• [SUPPLIED RECORDS]:

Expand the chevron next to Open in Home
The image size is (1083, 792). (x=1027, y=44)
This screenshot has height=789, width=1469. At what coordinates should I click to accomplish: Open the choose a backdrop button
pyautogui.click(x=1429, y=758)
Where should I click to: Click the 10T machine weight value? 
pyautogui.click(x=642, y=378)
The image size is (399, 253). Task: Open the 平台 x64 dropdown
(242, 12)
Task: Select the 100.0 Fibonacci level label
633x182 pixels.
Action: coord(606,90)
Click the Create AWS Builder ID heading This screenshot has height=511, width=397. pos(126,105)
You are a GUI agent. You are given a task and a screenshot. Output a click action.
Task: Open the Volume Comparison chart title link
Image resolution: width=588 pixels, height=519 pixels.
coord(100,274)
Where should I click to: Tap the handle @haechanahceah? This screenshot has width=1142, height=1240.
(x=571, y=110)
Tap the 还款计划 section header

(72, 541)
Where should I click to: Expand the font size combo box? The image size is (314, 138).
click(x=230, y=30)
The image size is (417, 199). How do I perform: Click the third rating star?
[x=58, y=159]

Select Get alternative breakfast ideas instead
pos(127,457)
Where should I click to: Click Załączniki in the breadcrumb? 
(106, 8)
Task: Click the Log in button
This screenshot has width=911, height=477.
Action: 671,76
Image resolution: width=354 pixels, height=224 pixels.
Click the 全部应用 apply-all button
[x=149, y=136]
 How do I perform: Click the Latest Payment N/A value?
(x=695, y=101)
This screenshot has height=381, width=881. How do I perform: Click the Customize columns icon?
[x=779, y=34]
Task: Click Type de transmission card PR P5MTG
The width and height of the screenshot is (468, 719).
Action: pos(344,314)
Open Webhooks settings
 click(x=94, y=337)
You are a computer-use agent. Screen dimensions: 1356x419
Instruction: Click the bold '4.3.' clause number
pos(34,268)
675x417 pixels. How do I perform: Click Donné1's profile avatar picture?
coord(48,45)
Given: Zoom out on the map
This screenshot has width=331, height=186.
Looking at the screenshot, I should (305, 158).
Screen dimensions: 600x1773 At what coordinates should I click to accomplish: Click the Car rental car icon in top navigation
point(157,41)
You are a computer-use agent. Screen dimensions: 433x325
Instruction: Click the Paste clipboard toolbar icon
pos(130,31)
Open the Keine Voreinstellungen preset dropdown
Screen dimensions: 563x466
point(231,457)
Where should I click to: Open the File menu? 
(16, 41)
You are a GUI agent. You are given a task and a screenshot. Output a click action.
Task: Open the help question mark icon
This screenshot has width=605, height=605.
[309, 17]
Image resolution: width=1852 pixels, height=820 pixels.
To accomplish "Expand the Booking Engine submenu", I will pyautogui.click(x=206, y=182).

• [YOUR ASSIGNMENT]:
The complete listing above is to be output again exactly.

• [EXERCISE SOLUTION]:
Expand the chevron next to Open in Home
The image size is (1083, 792). (x=1027, y=44)
This screenshot has height=789, width=1469. At what coordinates should I click to accomplish: Open the choose a backdrop button
pyautogui.click(x=1429, y=758)
Where should I click to: Click the 10T machine weight value? 
pyautogui.click(x=642, y=378)
The image size is (399, 253). Task: Open the 平台 x64 dropdown
(242, 12)
Task: Select the 100.0 Fibonacci level label
633x182 pixels.
Action: coord(606,90)
Click the Create AWS Builder ID heading This screenshot has height=511, width=397. pos(126,105)
You are a GUI agent. You are given a task and a screenshot. Output a click action.
Task: Open the Volume Comparison chart title link
Image resolution: width=588 pixels, height=519 pixels.
coord(100,274)
Where should I click to: Tap the handle @haechanahceah? This screenshot has width=1142, height=1240.
(x=571, y=110)
Tap the 还款计划 section header

(72, 541)
Where should I click to: Expand the font size combo box? The image size is (314, 138).
click(x=230, y=30)
The image size is (417, 199). How do I perform: Click the third rating star?
[x=58, y=159]

Select Get alternative breakfast ideas instead
pos(127,457)
Where should I click to: Click Załączniki in the breadcrumb? 
(106, 8)
Task: Click the Log in button
This screenshot has width=911, height=477.
Action: 671,76
Image resolution: width=354 pixels, height=224 pixels.
Click the 全部应用 apply-all button
[x=149, y=136]
 How do I perform: Click the Latest Payment N/A value?
(x=695, y=101)
This screenshot has height=381, width=881. How do I perform: Click the Customize columns icon?
[x=779, y=34]
Task: Click Type de transmission card PR P5MTG
The width and height of the screenshot is (468, 719).
Action: pos(344,314)
Open Webhooks settings
 click(x=94, y=337)
You are a computer-use agent. Screen dimensions: 1356x419
Instruction: Click the bold '4.3.' clause number
pos(34,268)
675x417 pixels. How do I perform: Click Donné1's profile avatar picture?
coord(48,45)
Given: Zoom out on the map
This screenshot has width=331, height=186.
Looking at the screenshot, I should (305, 158).
Screen dimensions: 600x1773 At what coordinates should I click to accomplish: Click the Car rental car icon in top navigation
point(157,41)
You are a computer-use agent. Screen dimensions: 433x325
Instruction: Click the Paste clipboard toolbar icon
pos(130,31)
Open the Keine Voreinstellungen preset dropdown
Screen dimensions: 563x466
point(231,457)
Where should I click to: Open the File menu? 
(16, 41)
You are a GUI agent. You are given a task and a screenshot. Output a click action.
Task: Open the help question mark icon
This screenshot has width=605, height=605.
[309, 17]
Image resolution: width=1852 pixels, height=820 pixels.
To accomplish "Expand the Booking Engine submenu", I will pyautogui.click(x=206, y=182).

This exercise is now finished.